Can you write out everything in the passage below on maternity training, from "Whilst the report" down to "to be funded.", word for word?

- **Excerpt to read**:

※ ※ ※

Following on from their “Mind the Gap” report, the national charity Baby Lifeline, which campaigns for improvements in maternity care, this month published a report entitled “Closing the Gap”. The report highlights the urgent need for investments to support multi-professional training in maternity services in order to avoid a range of possible bad outcomes.
Whilst the report notes that implementation of the MTSF resulted in improvements to training, the authors of the report conclude that it did not go far enough. A number of factors, including the cost of back-filling staff, lack of proper planning and imposition of deadlines upon trusts were said to result in inefficiencies in the implementation of the fund.
The report notes that budgets for Continuing Professional Development (CPD) for Nurses and Midwives have been cut year on year since 2012, and the authors make recommendations as to the minimum time which should be spent by various clinicians on CPD each year. For example, for a midwife or obstetrician, the report recommends that a minimum of 20 hours CPD ought to be funded.

※ ※ ※

- **Recorded information**:
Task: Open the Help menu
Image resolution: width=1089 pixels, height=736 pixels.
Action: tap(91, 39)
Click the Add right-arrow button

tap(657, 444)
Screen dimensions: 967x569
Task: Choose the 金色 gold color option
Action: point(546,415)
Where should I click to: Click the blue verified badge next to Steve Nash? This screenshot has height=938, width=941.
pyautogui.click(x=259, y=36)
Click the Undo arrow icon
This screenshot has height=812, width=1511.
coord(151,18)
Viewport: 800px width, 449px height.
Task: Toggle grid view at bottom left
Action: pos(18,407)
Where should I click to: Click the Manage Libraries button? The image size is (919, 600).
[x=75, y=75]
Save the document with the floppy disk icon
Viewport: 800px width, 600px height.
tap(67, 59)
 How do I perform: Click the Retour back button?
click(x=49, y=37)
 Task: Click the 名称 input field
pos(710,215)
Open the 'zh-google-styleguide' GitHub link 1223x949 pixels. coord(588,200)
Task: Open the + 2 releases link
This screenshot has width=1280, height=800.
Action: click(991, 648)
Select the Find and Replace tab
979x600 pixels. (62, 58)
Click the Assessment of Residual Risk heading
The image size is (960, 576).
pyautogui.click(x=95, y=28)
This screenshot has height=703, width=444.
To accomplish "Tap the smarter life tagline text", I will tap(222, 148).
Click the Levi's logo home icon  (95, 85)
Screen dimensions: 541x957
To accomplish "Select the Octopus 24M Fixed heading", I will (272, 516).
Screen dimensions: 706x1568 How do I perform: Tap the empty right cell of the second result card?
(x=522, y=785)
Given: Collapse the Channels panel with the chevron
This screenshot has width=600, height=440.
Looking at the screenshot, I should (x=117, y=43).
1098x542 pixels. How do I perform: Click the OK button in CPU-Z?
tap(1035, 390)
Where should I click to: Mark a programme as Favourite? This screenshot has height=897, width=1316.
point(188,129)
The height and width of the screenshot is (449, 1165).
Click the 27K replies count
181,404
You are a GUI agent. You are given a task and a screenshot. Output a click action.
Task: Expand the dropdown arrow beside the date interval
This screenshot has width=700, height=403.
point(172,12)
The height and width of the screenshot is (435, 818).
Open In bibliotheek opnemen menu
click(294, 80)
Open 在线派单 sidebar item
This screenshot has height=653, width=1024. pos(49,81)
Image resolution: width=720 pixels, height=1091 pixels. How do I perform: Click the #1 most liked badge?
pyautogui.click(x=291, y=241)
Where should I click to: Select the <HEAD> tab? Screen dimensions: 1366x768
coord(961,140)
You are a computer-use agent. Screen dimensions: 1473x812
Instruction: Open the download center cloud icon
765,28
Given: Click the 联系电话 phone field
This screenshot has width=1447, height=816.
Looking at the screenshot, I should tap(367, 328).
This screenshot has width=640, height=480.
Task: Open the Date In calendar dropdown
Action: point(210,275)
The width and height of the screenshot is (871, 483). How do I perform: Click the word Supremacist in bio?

※ ※ ※

- **Answer area**:
Whilst the report notes that implementation of the MTSF resulted in improvements to training, the authors of the report conclude that it did not go far enough. A number of factors, including the cost of back-filling staff, lack of proper planning and imposition of deadlines upon trusts were said to result in inefficiencies in the implementation of the fund.
The report notes that budgets for Continuing Professional Development (CPD) for Nurses and Midwives have been cut year on year since 2012, and the authors make recommendations as to the minimum time which should be spent by various clinicians on CPD each year. For example, for a midwife or obstetrician, the report recommends that a minimum of 20 hours CPD ought to be funded.